How about a little background on the environment, vCenter Server 4.0 U1 and multiple ESX(i) hosts (3.5, 4.0, 4.0 U1). The vCenter Server as well as a number of ESXi 4.0 hosts were upgraded to U1 a couple days after it was released, this problem however happened ~8 days after the upgrade.
Symptom 1: All ESX(i) hosts disconnect from vCenter Server, however, they are still online and no VMs went down. Within 15 minutes all hosts appear to be reconnected.
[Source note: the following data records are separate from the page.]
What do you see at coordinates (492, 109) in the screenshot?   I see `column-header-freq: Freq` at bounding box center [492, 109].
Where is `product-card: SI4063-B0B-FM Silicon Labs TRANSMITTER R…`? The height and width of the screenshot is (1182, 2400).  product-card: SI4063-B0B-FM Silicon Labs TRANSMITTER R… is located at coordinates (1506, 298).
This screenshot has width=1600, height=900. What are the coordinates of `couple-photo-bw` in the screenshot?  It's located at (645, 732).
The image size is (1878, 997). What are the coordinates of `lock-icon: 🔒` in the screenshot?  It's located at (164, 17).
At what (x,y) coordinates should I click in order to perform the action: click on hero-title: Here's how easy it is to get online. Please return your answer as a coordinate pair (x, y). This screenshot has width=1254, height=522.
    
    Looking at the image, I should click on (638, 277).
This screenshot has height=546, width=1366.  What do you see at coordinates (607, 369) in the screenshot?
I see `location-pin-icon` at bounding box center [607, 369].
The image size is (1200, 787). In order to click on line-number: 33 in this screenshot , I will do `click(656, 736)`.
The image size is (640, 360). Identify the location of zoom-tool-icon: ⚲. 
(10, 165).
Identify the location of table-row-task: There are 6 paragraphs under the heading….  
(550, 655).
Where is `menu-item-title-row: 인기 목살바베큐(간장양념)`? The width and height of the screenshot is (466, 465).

Symptom 2: After the hosts reconnect, the ESX hosts appear to be functioning normally. However, the ESXi hosts display an error on the Overview tab as well as in the Events tab; “Unable to Synchronize with host that is unavailable.”
Symptom 3: Random VMotions start, for no apparent reason (DRS engaged, yet no constraints causing DRS to be invoked). However, these VMotions fail at 10% due to the fact that the source and destination host is not available.
Symptom 4: /var/log/messages file displays errors with keywords: [VpxdVmomi] Error getting vpxa info: SSL Exception: Unexpected EOF From hosts, blacklisting showing up. — I apologize for paraphrasing.
So, all this starts happening and I start investigating….pulling logs, restarting vCenter, and just sit there stumped. I did notice that the rui.crt on the vCenter server expired, but back in 2008. I went ahead and renewed the certificate and even restarted the entire vCenter server. No luck. I engaged VMware Support and their Tier-1 and Tier-2 support were stumped, nothing even showed up in their internal database on this issue.
Then it all disappeared. Roughly 90 minutes after it started, the problem just went away and everything was good.
Have you seen this issue? What were your troubleshooting steps? Did you resolve it or figure out the resolution?